Apply the new policy to EXISTING videos
Config changes only affect new/missing transcodes. videoConversion force=false
("Missing") only fills assets lacking a transcode row; it does NOT re-touch existing
oversized ones. force=true ("All") re-does all ~11k (wasteful). To regenerate only
the non-conforming subset:
- Identify offenders: existing
encoded_videofiles whose bitrate > 20 Mbps. Bitrate = filesize×8 ÷asset.duration(codec/bitrate are NOT in the DB; size is on disk, filename =<assetId>.mp4). ~3296 offenders / 268 GB on 2026-06-01. - Delete their derived rows (regenerable; never originals):
DELETE FROM asset_file WHERE type='encoded_video' AND "assetId" = ANY(:offenders);This makes them "missing." The deterministic<assetId>.mp4path is overwritten on regen (reclaims space). - Trigger
PUT /api/jobs/videoConversion {"command":"start","force":false}. - Per-asset API (
POST /api/assets/jobs) is owner-scoped (admin can't drive other users' assets) — hence the delete-then-missing approach via the admin global job.
Verify
- New output bitrate:
ffprobe -show_entries format=bit_rateon a freshly-writtenencoded-video/*.mp4→ should be ≤ ~20 Mbps (was 77–264). - Progress:
SELECT count(*) FROM asset_file WHERE type='encoded_video';rises as regeneration proceeds.
Monitor while it runs (concurrency 1, can take 1–3 days)
videoConversionruns at concurrency 1 (Immich default; gentle — do NOT raise, protects sdc).

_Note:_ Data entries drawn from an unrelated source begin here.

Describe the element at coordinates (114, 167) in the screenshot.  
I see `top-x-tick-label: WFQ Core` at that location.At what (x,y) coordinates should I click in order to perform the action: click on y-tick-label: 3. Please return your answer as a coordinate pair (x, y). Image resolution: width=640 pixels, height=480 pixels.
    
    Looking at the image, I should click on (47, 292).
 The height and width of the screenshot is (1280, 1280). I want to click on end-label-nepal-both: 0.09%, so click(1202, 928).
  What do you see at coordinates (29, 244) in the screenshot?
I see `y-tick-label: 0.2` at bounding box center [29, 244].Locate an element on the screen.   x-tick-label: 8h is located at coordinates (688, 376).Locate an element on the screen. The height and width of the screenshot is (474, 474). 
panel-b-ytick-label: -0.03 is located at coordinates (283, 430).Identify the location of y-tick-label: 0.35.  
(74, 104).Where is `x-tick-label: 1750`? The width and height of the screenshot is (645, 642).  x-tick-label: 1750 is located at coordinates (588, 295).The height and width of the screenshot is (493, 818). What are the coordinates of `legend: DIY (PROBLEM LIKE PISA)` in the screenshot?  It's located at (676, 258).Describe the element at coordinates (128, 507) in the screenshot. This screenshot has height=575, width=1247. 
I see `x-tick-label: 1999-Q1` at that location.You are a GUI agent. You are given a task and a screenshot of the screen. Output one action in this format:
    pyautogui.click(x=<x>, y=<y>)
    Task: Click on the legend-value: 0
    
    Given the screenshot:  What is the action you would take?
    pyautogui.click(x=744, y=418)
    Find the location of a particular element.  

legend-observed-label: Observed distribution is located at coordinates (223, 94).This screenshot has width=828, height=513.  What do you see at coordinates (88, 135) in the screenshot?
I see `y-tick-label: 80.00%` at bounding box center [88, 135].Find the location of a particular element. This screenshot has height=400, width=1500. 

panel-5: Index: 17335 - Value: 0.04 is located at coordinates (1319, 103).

Thumbnail/metadata/library are capped to 2 for the same reason.- Watch sdc (
iostat -xon 192.168.1.127) and apiserver latency (kubectl get --raw=/healthz). The risk is sdc saturation → etcd starvation → apiserver down (precedent:post-mortems/2026-05-25-immich-anca-elements-io-storm.md). Healthy baseline during this job: sdc ~70% util, apiserver <100 ms. - Pause if it suffers:
PUT /api/jobs/videoConversion {"command":"pause"}; resume with{"command":"resume"}.
Real fix for the root contention
This is mitigation. The durable fix is moving Immich video storage (or the VM disks)
off the shared sdc 7200rpm pool — tracked in beads code-oflt (IO isolation).